::: Document extract

The court's ruling spells serious issues for President Joe Biden's vow to put the U.S. on a path to 100% clean electricity by 2035. Meanwhile, the administration is moving ahead with oil and gas leasing on public lands, drawing backlash and legal action from climate groups.

The People vs. Fossil Fuels coalition, made up of more than 1,000 U.S.-based environmental groups, called on Biden to use his still-existing authority to "declare a climate emergency and stop new fossil fuel leases, exports, pipelines, and other infrastructure today."

"Using authorities under the National Emergencies Act and the Defense Production Act," the coalition noted, "the president could also halt crude oil exports, stop offshore oil and gas drilling, restrict international fossil fuel investment, and rapidly manufacture and distribute clean and renewable energy systems."

Earlier:

Climate advocates are apprehensively watching the U.S. Supreme Court Thursday morning as it's expected to deliver a ruling that could imperil the federal government's regulatory authority to rein in carbon dioxide emissions from power plants, striking a potentially fatal blow to global efforts to fight the climate crisis.

::::::
::: Supplied data

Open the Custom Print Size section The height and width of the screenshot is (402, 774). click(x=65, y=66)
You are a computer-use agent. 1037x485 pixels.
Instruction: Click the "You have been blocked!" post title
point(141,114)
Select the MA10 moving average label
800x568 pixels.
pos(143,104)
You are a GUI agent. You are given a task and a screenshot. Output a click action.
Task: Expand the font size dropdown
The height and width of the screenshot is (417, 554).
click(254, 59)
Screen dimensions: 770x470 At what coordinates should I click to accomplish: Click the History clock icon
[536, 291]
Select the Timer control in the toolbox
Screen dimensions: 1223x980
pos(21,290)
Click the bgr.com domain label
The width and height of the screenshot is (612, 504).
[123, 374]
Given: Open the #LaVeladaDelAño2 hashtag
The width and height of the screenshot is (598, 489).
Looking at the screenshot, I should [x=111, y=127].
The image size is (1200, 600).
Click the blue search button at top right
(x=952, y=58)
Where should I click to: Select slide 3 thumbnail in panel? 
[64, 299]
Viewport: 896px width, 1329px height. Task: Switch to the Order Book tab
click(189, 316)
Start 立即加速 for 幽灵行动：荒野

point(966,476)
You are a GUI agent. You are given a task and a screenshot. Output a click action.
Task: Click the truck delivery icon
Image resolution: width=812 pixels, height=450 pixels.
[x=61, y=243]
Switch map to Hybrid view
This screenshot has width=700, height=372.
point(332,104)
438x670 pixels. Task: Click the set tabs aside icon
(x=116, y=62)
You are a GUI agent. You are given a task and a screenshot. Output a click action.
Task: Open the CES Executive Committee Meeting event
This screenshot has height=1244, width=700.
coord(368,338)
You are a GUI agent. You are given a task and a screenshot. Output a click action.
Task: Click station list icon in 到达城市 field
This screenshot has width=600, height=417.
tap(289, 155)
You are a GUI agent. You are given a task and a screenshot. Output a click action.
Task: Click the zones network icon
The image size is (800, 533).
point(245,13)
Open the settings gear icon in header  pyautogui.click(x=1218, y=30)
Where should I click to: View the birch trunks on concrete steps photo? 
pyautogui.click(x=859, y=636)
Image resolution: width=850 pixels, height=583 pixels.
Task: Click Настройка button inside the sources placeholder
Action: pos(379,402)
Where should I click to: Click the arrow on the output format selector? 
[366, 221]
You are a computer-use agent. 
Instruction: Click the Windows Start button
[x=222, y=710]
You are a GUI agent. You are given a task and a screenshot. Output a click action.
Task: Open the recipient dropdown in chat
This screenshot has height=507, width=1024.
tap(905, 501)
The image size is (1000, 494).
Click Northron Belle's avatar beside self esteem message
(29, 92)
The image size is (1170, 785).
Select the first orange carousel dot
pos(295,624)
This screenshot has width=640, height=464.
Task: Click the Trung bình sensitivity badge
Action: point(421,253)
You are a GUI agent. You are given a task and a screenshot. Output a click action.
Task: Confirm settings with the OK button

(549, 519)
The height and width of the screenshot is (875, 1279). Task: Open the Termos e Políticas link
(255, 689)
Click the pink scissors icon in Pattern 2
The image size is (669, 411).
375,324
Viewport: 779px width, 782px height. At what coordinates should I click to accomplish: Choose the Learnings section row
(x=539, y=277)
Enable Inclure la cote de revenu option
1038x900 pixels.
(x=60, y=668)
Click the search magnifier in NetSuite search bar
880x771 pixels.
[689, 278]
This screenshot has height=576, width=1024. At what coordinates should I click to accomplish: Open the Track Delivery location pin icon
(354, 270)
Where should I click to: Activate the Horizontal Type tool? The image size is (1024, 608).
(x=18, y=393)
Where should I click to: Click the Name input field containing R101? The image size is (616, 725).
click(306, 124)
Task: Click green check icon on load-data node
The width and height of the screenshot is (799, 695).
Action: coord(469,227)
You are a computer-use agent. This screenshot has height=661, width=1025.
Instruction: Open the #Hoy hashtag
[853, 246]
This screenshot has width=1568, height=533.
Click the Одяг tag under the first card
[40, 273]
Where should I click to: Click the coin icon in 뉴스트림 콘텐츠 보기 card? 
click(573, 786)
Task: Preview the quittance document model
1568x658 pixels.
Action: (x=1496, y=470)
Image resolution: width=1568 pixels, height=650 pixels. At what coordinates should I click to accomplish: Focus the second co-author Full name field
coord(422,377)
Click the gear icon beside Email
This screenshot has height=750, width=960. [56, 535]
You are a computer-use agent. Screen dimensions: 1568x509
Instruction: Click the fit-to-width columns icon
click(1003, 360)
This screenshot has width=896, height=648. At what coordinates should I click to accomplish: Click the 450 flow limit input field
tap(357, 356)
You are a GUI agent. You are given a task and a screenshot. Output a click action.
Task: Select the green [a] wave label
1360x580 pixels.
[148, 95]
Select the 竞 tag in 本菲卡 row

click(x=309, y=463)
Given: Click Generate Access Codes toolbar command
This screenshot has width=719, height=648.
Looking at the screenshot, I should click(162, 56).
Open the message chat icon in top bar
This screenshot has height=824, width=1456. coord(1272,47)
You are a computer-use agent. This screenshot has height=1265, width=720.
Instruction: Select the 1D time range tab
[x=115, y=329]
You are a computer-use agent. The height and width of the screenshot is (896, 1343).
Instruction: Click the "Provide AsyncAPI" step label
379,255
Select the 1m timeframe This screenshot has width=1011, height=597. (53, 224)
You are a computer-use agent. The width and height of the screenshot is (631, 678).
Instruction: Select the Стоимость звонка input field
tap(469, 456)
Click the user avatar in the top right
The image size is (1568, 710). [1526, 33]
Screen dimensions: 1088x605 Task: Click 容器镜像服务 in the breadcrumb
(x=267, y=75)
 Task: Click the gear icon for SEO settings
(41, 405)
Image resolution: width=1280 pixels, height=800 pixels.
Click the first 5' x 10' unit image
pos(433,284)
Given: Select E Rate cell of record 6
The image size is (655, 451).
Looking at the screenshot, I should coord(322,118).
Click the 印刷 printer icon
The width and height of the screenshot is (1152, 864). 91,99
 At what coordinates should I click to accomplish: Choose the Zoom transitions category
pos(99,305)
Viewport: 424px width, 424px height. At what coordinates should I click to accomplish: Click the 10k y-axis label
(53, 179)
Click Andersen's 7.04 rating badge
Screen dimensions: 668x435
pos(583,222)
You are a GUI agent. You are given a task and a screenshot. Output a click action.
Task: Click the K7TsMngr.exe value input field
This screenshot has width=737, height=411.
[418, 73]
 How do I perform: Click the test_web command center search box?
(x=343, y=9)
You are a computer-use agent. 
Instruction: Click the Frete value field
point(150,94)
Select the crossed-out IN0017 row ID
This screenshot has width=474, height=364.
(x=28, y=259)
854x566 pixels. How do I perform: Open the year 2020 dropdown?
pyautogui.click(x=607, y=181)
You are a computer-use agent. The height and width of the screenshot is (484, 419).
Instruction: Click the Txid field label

::::::

== Work request 1 ==
Return the passage on the Supreme Court climate ruling from "Climate advocates are apprehensively" up to and including "the climate crisis.".
== Work request 2 ==
Carry the passage on the Supreme Court climate ruling further, picking up after its final sentence.
The lines stand apart from the passage on the Supreme Court climate ruling.

== Task result 1 ==
Climate advocates are apprehensively watching the U.S. Supreme Court Thursday morning as it's expected to deliver a ruling that could imperil the federal government's regulatory authority to rein in carbon dioxide emissions from power plants, striking a potentially fatal blow to global efforts to fight the climate crisis.

== Task result 2 ==
The closely watched case, formally known as West Virginia v. Environmental Protection Agency, is the culmination of a yearslong legal campaign by Republican attorneys general and right-wing activists financed by the oil and gas industry, which is hoping the high court's right-wing supermajority will hand down a decision that guts the EPA's rulemaking authority.

If the court does just that, it would spell doom for President Joe Biden's stated goal of transitioning the U.S. to a 100% clean electricity sector by 2035. As the Washington Post notes, West Virginia v. EPA "comes before a Supreme Court that's even more conservative than the one that stopped the Obama administration's plan to drastically reduce power plants' carbon output in 2016."

"This will undoubtedly be the most important environmental law case on the court’s docket this term, and could well become one of the most significant environmental law cases of all time," said Jonathan Adler, an environmental law expert at Case Western Reserve University School of Law.

Given the United States' status as the world's largest historical emitter and second-largest current emitter of planet-warming carbon dioxide, the Supreme Court's decision will have serious ramifications for global efforts to avert climate catastrophe.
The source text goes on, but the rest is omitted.